1. The _bind shim factory​

sportsdataverse._common_espn._bind is the closure factory that powers the ESPN cross-league surface. It takes a core (sport, league, ...) function and returns either:

  • A functools.partial with (sport, league) baked in — for wrappers without a registered parser. Acts identically to a normal function for IDE introspection (custom __name__/__qualname__/ __doc__).
  • A shim closure — for wrappers with a registered parser. Adds optional return_parsed=False and return_as_pandas=False kwargs that route the raw response through the parser when set.
def _bind(core_fn, sport, league, full_name, parser=None):
bound = partial(core_fn, sport, league)
if parser is None:
bound.__name__ = full_name
bound.__doc__ = base_doc + binding_note
return bound

def wrapper(*args, return_parsed=False,
return_as_pandas=False, **kwargs):
result = bound(*args, **kwargs)
if return_parsed:
return parser(result, return_as_pandas=return_as_pandas)
return result
wrapper.__name__ = full_name
wrapper.__doc__ = base_doc + binding_note + parser_hint
return wrapper

When to use: writing a new core function for _common_espn.py that should be exposed across multiple leagues. Don't call _bind directly — add to one of the _*_WRAPPERS tables and make_league_module calls it for you.

2. make_league_module — factory pattern​

# sportsdataverse/{league}/{league}_espn_ext.py
from sportsdataverse._common_espn import make_league_module

__all__ = make_league_module(
sport, league, prefix, globals(),
include_ncaa=True, # adds rankings / season_recruits / season_week_rankings
include_football=True, # adds season_qbr / season_qbr_week
include_mlb=False, # adds athlete_hotzones (MLB-only)
)

Iterates _UNIVERSAL_WRAPPERS (+ optional _NCAA_WRAPPERS / _FOOTBALL_WRAPPERS / _MLB_WRAPPERS), calls _bind() per entry, registers each result in the caller's namespace with the canonical espn_{prefix}_{short} name. Returns the list of registered names for the caller to assign to __all__.

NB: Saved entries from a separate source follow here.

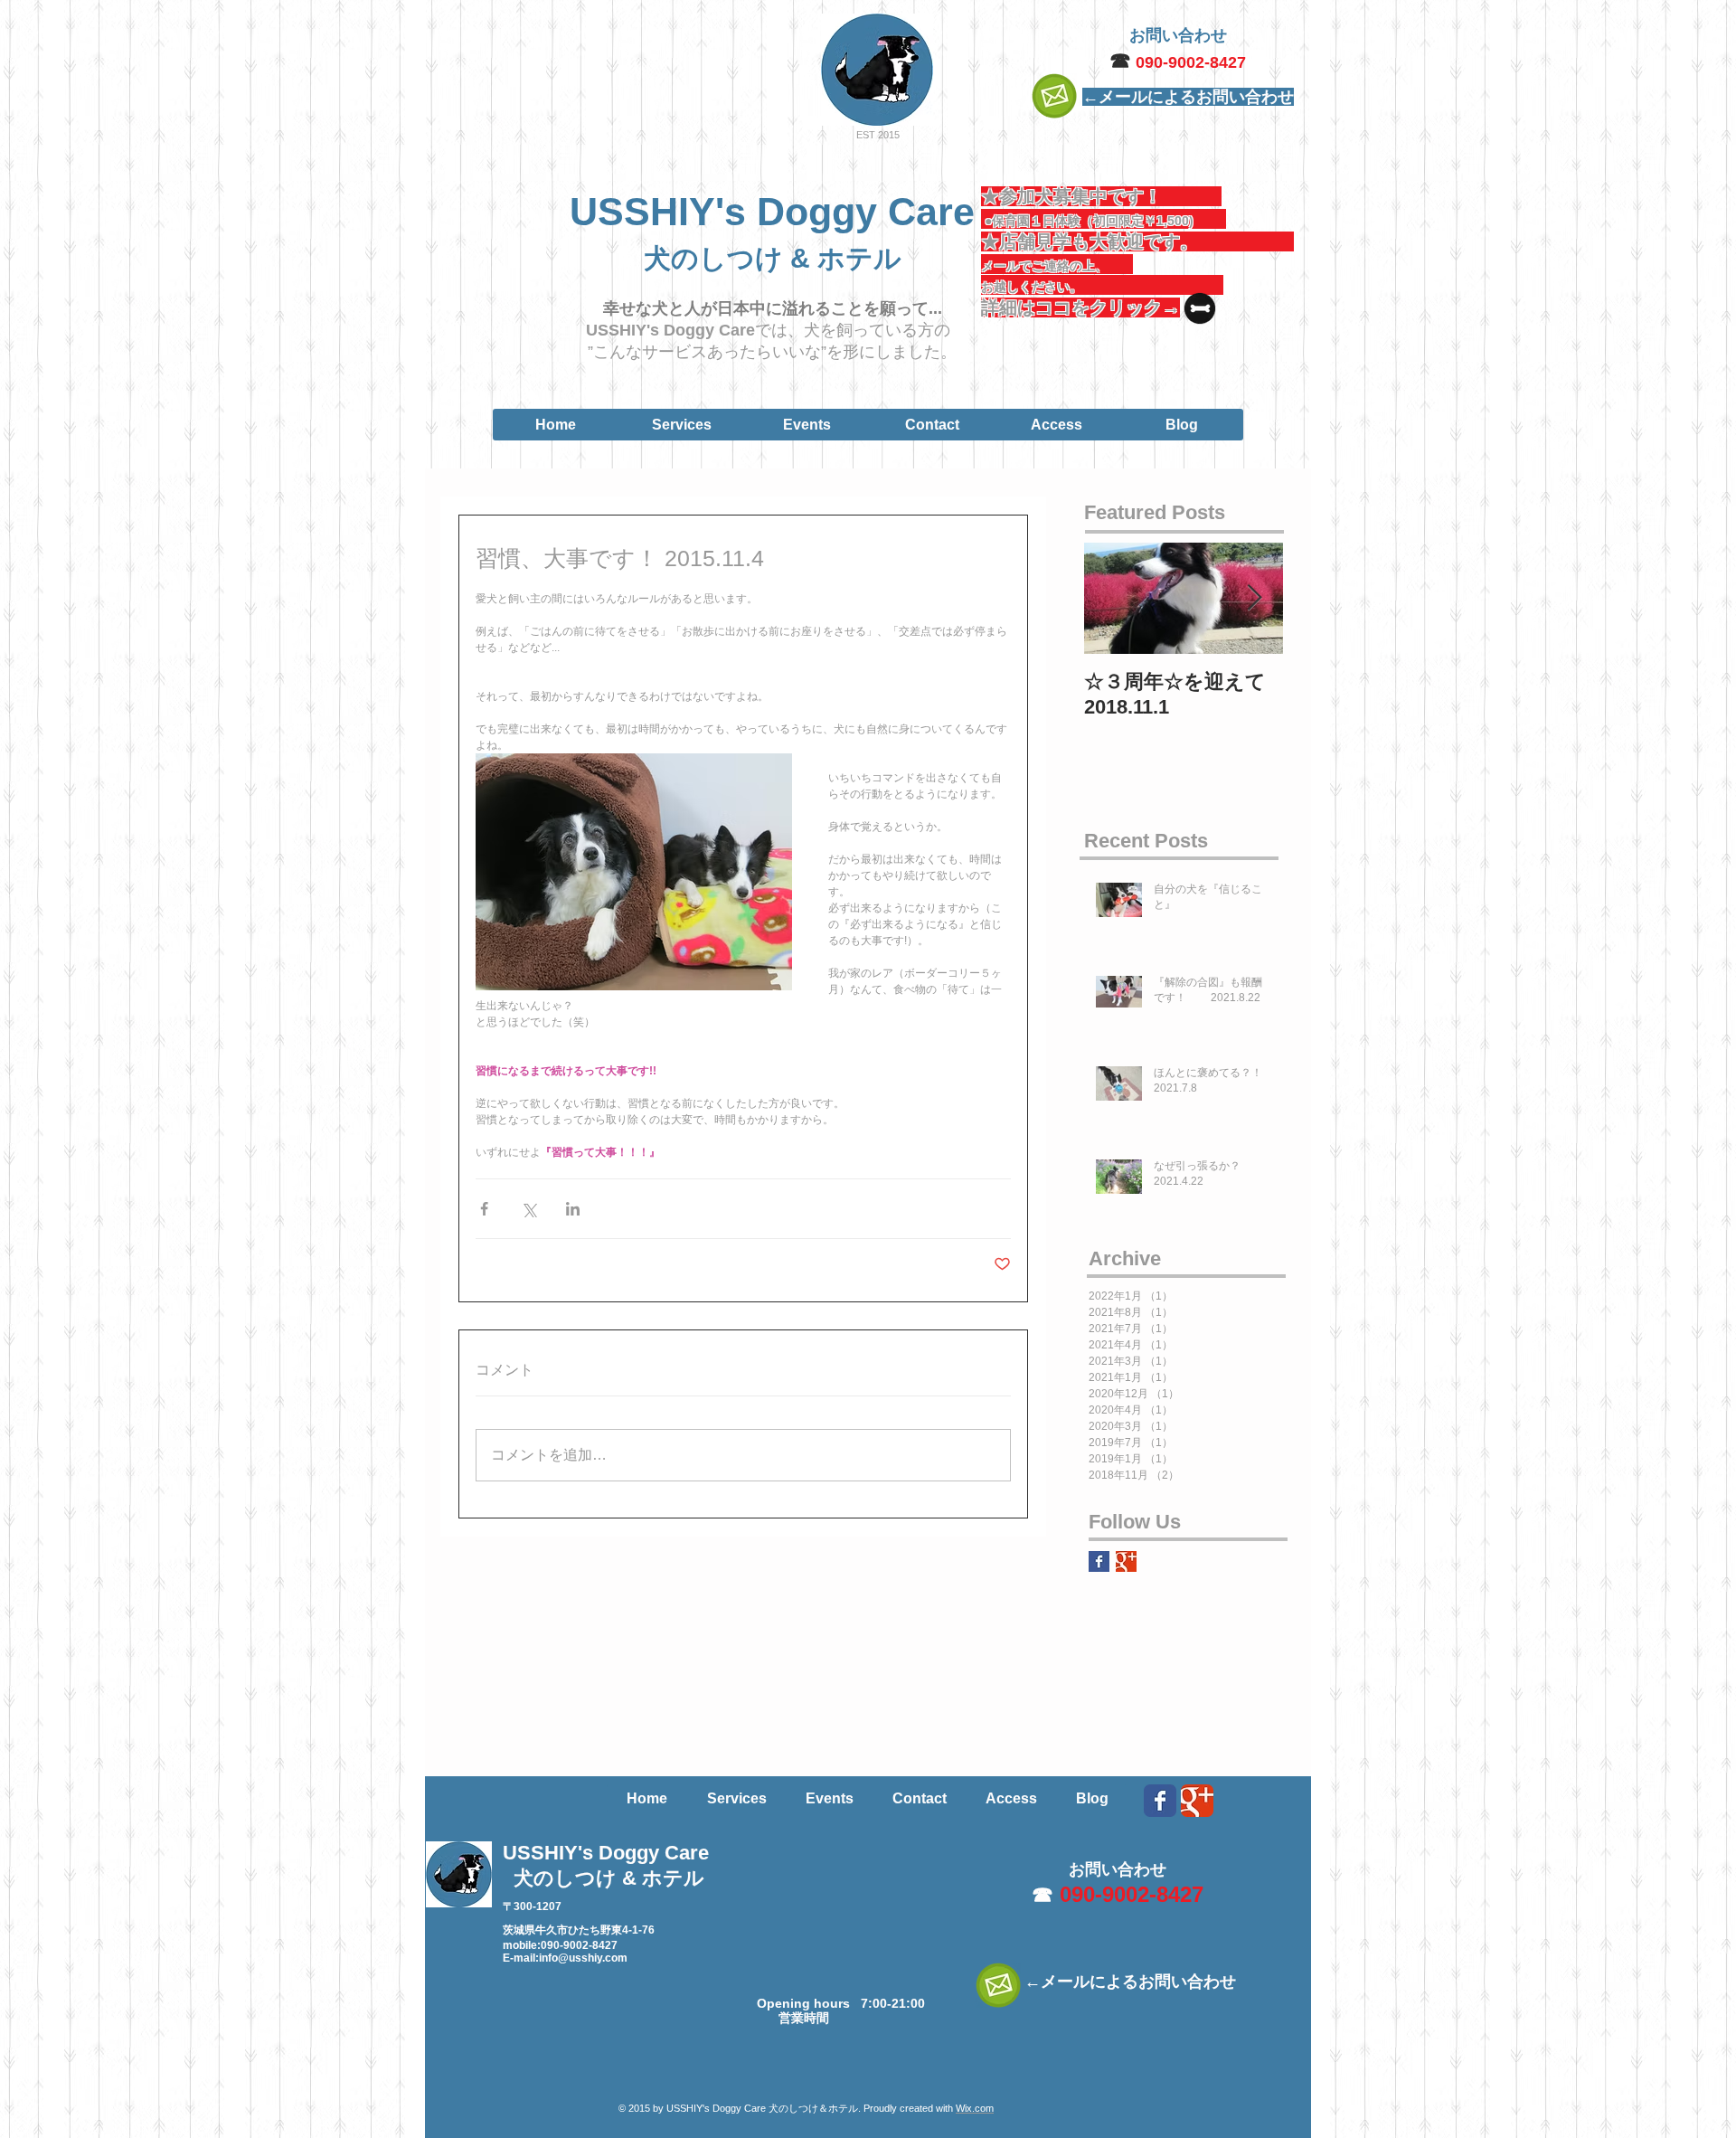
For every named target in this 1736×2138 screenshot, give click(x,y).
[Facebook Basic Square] (1099, 1561)
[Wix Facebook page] (1160, 1800)
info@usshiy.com (583, 1958)
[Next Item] (1254, 598)
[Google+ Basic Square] (1126, 1561)
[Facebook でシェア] (484, 1208)
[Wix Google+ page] (1197, 1800)
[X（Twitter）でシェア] (528, 1208)
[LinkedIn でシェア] (572, 1208)
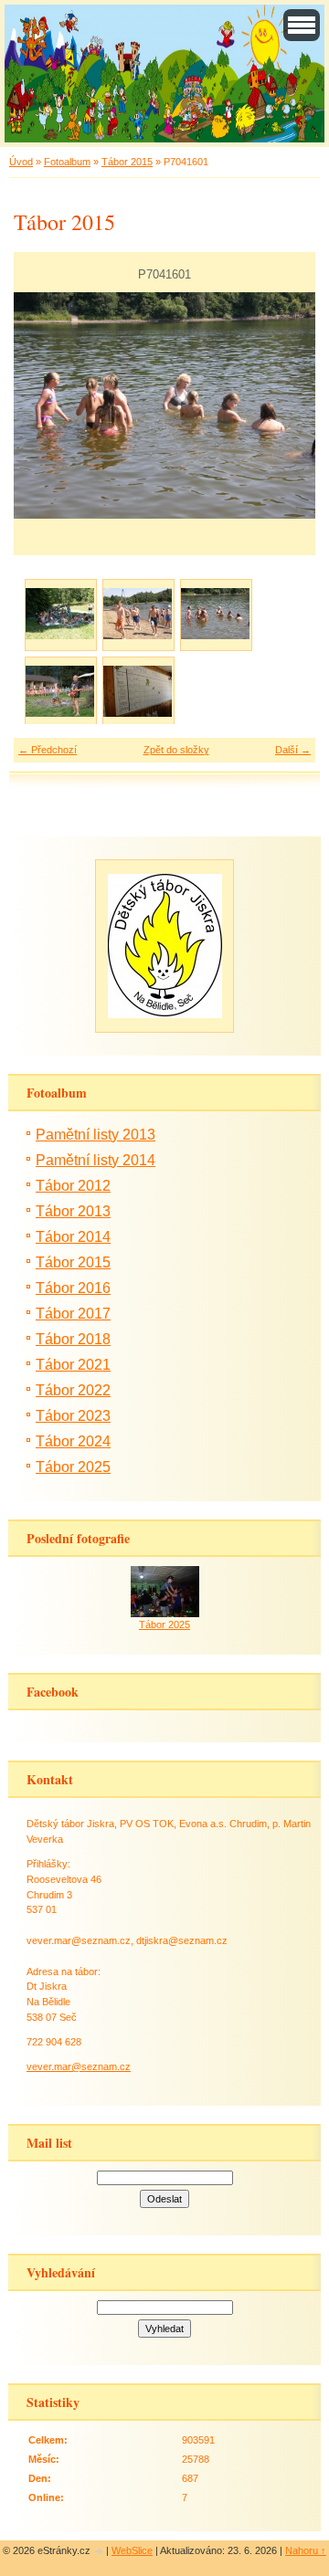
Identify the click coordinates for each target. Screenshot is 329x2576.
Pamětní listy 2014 (95, 1160)
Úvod (21, 161)
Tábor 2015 (127, 161)
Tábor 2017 (73, 1313)
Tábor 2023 (73, 1416)
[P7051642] (137, 691)
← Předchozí (47, 749)
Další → (293, 749)
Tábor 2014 (73, 1237)
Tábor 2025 (73, 1467)
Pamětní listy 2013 (95, 1134)
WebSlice (132, 2550)
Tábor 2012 (73, 1185)
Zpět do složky (176, 749)
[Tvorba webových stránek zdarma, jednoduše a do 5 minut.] (99, 2552)
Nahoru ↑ (305, 2550)
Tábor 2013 (73, 1211)
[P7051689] (60, 691)
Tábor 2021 (73, 1364)
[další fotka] (285, 405)
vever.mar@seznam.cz (79, 2066)
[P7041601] (215, 614)
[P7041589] (137, 614)
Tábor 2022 (73, 1390)
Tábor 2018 (73, 1339)
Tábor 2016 (73, 1288)
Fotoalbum (67, 161)
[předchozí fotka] (43, 405)
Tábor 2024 (73, 1441)
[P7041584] (60, 614)
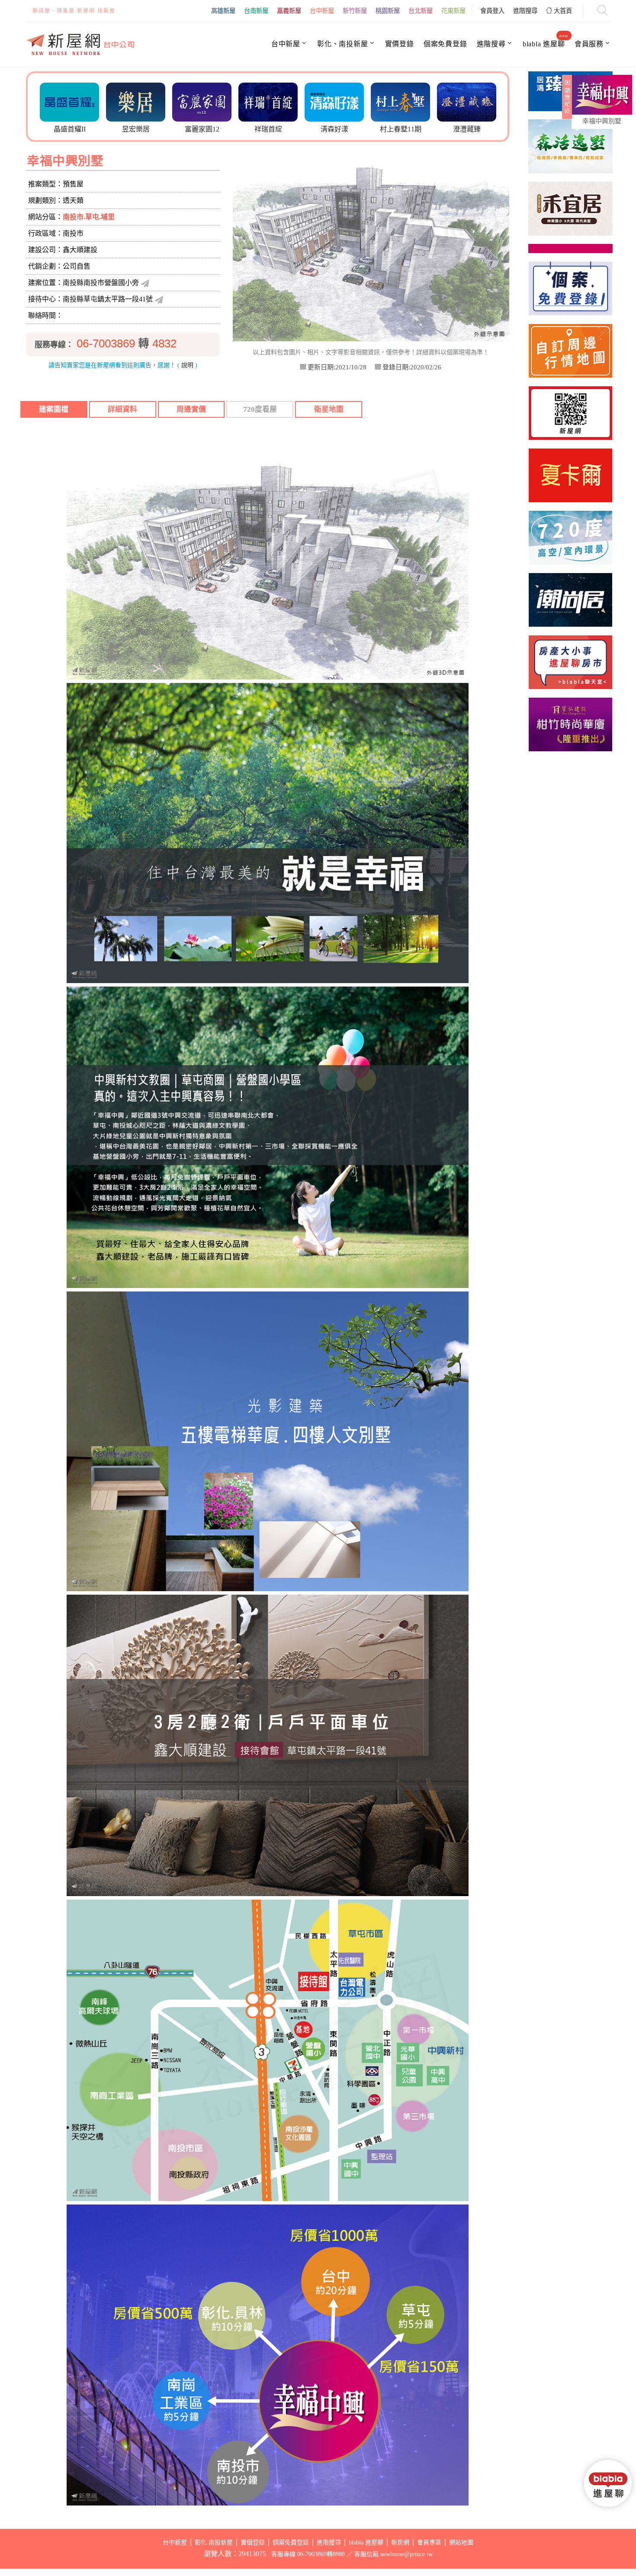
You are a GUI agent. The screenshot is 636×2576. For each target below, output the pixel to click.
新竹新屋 (355, 10)
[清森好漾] (266, 101)
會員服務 (589, 44)
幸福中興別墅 (601, 121)
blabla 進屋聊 (544, 44)
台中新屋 (322, 10)
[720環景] (570, 537)
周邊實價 (191, 409)
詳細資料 (122, 409)
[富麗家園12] (134, 101)
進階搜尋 (525, 10)
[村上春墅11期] (332, 101)
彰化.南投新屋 (214, 2542)
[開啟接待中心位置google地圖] (159, 299)
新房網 (400, 2542)
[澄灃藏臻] (399, 101)
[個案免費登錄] (570, 288)
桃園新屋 (388, 10)
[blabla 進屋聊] (570, 662)
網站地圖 (461, 2542)
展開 (566, 100)
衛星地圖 (329, 409)
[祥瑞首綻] (200, 101)
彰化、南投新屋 (342, 44)
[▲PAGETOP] (610, 2528)
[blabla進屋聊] (465, 101)
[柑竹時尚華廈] (570, 724)
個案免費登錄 (445, 44)
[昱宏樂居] (68, 101)
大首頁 (562, 10)
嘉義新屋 (289, 10)
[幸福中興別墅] (602, 95)
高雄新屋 (223, 10)
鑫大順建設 (80, 249)
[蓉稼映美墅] (570, 225)
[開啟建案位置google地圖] (145, 282)
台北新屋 (420, 10)
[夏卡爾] (570, 475)
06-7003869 (106, 343)
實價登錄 (399, 44)
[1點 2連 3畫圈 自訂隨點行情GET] (570, 351)
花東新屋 (453, 10)
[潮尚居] (570, 600)
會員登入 (492, 10)
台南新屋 (256, 10)
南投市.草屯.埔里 (89, 217)
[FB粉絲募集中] (570, 413)
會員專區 (429, 2542)
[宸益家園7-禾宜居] (570, 163)
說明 (187, 365)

When to use: adding a new league extension module. The whole file is typically 4-5 lines.

3. _row_per_item + _single_row helpers​

The two universal pandas.json_normalize wrappers that every parser module re-implements identically (with slight name variations):

def _row_per_item(items, return_as_pandas):
"""Flatten list-of-dicts → tidy frame.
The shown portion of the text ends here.